Le piattaforme stanno inglobando messaggistica, pagamenti, shopping, eventi, strumenti per creator, identità e perfino servizi di assistenza. Il feed resta importante, ma sempre meno sufficiente a descrivere il prodotto.

La super-app non è più soltanto un’idea asiatica

WeChat ha mostrato da anni cosa succede quando comunicazione, pagamenti e servizi convergono. Le piattaforme occidentali stanno seguendo strade diverse ma nella stessa direzione: aumentare il numero di attività che l’utente può svolgere senza uscire dall’ecosistema.

Ogni nuova funzione aumenta il costo di abbandono.
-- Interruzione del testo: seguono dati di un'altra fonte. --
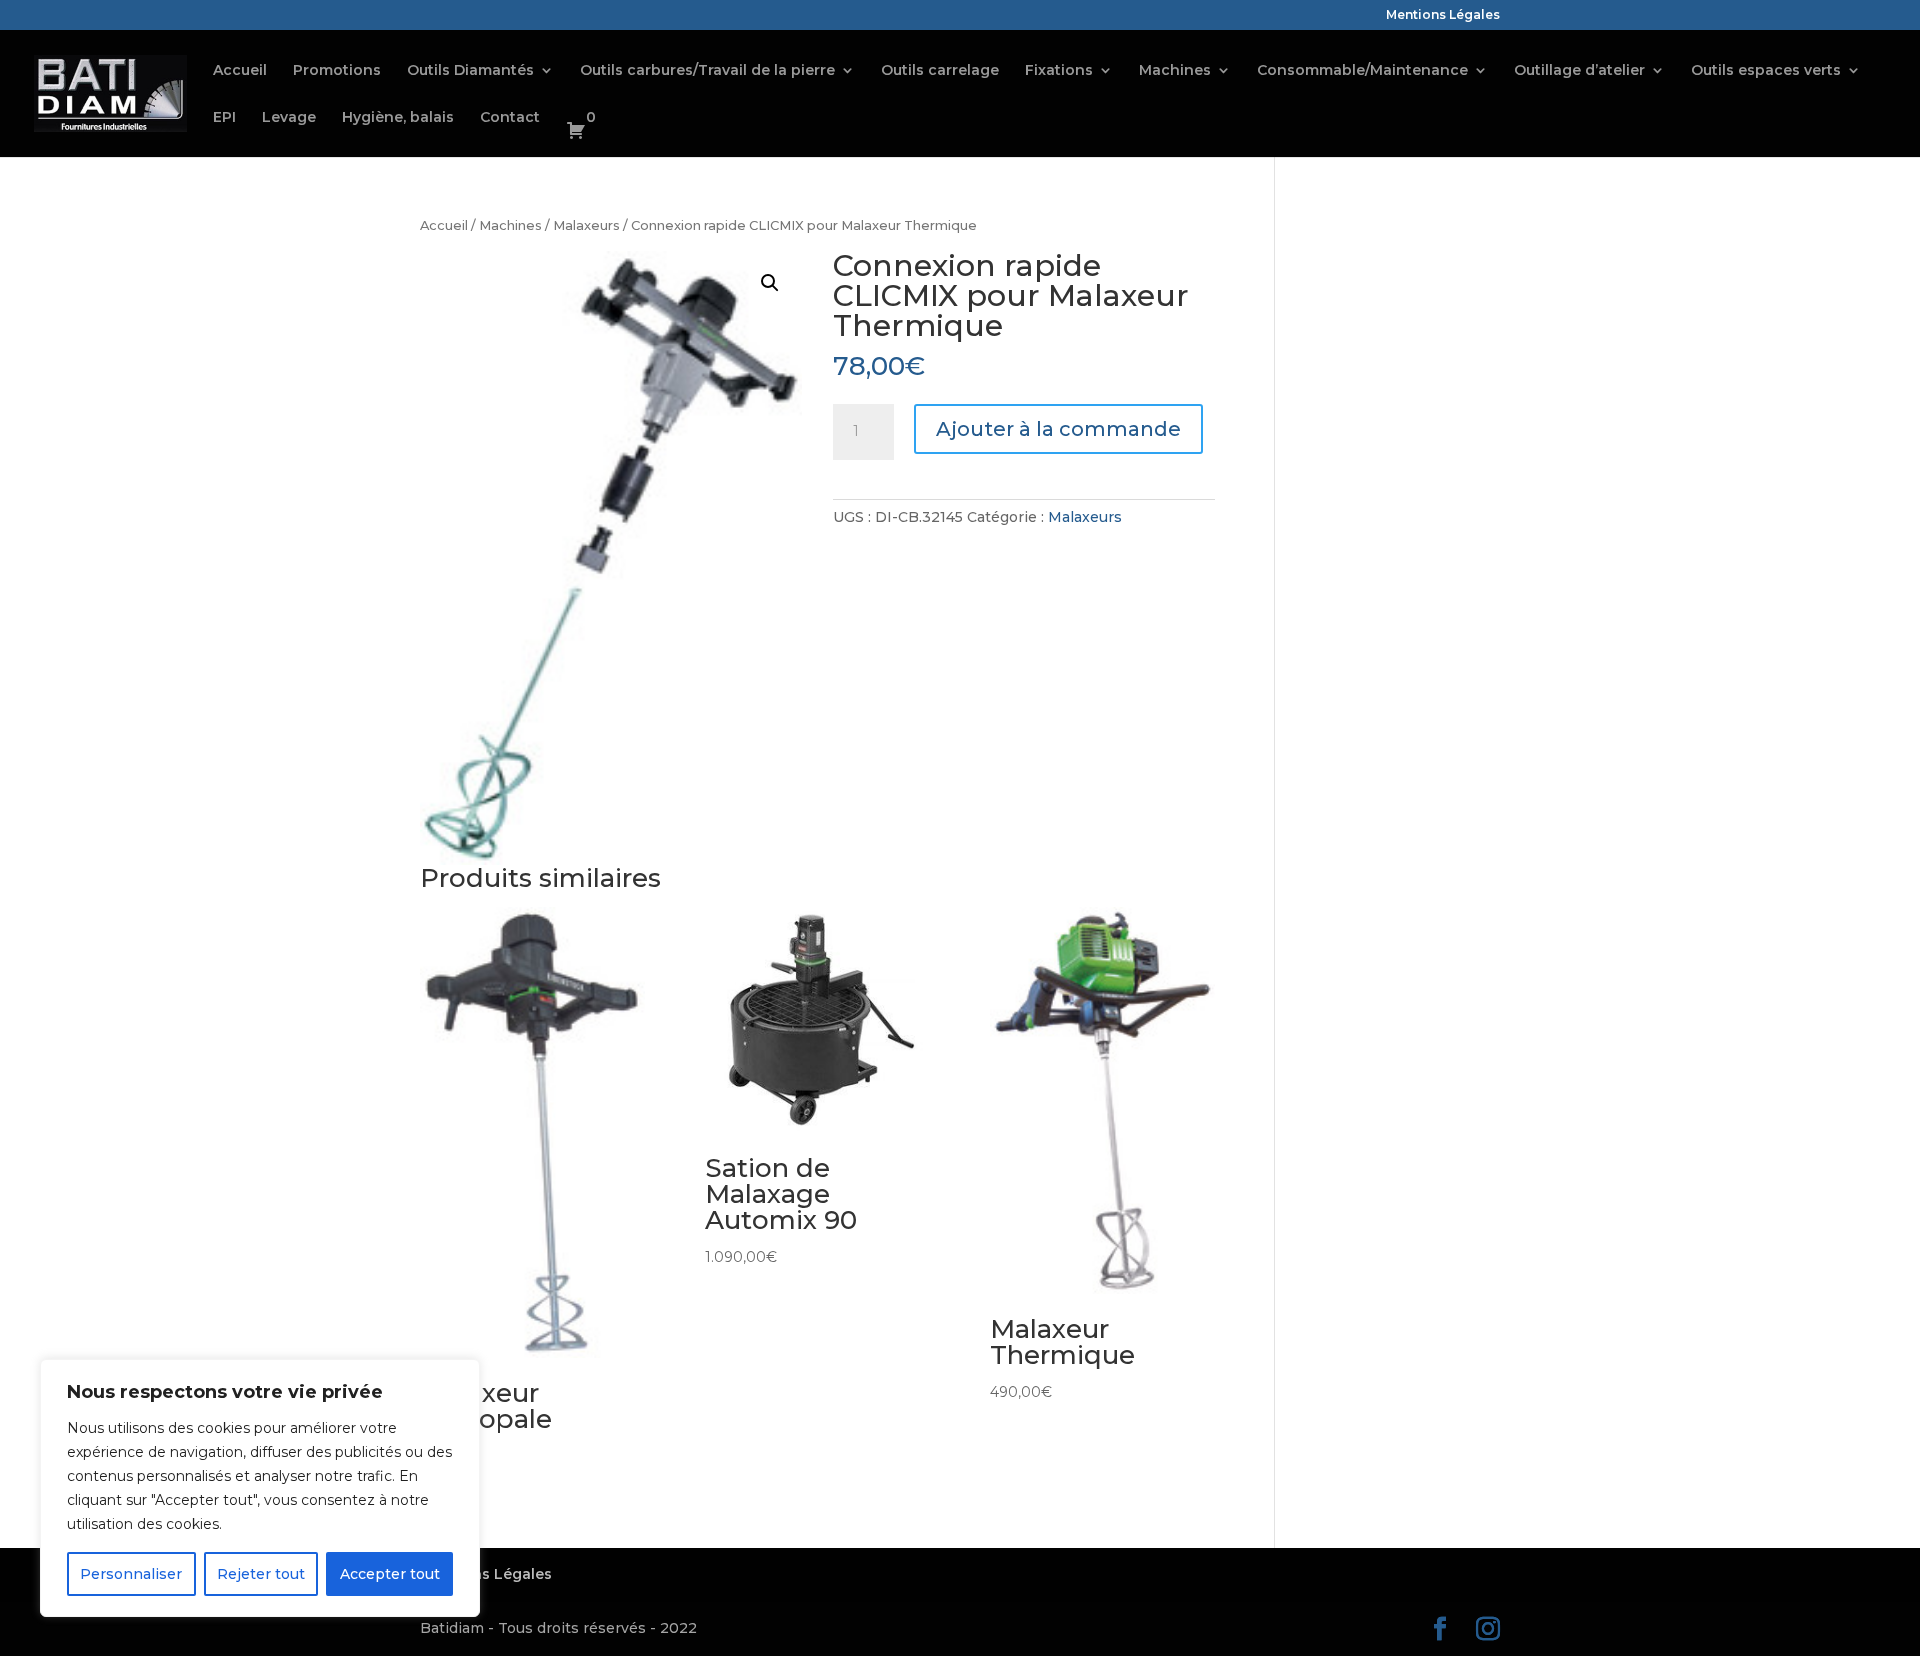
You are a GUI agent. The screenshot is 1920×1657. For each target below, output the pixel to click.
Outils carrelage (940, 71)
La rete sociale è il vantaggio competitivo

Un’app eventi può essere migliore tecnicamente, ma un social possiede già le persone da invitare. Un’app pagamenti può essere più elegante, ma una piattaforma di messaggi possiede già la conversazione in cui nasce il bisogno di dividere una spesa.

Integrare il servizio nel luogo in cui esiste già il rapporto sociale riduce enormemente l’attrito.

Più funzioni significano più dati

Quando una piattaforma conosce cosa guardiamo, con chi parliamo, cosa compriamo e dove andiamo, costruisce un quadro molto più ricco della nostra vita.

Questo aumenta la qualità potenziale dei servizi, ma anche il valore e la sensibilità dei dati raccolti.

Il rischio è l’ecosistema chiuso

Se una piattaforma diventa abbastanza utile, può diventare difficile uscire. Il problema non è soltanto tecnologico, ma concorrenziale: quanto è facile trasferire contatti, contenuti, pagamenti e relazioni verso un altro servizio?

La comodità può trasformarsi in lock-in.

Il social del futuro sarà meno social e più infrastruttura

La vera competizione non sarà probabilmente chi ha il feed più divertente, ma chi riesce a diventare il punto di partenza di più attività quotidiane.

Quando una piattaforma arriva a quel livello, smette di essere soltanto un’app. Diventa un pezzo dell’infrastruttura personale dell’utente.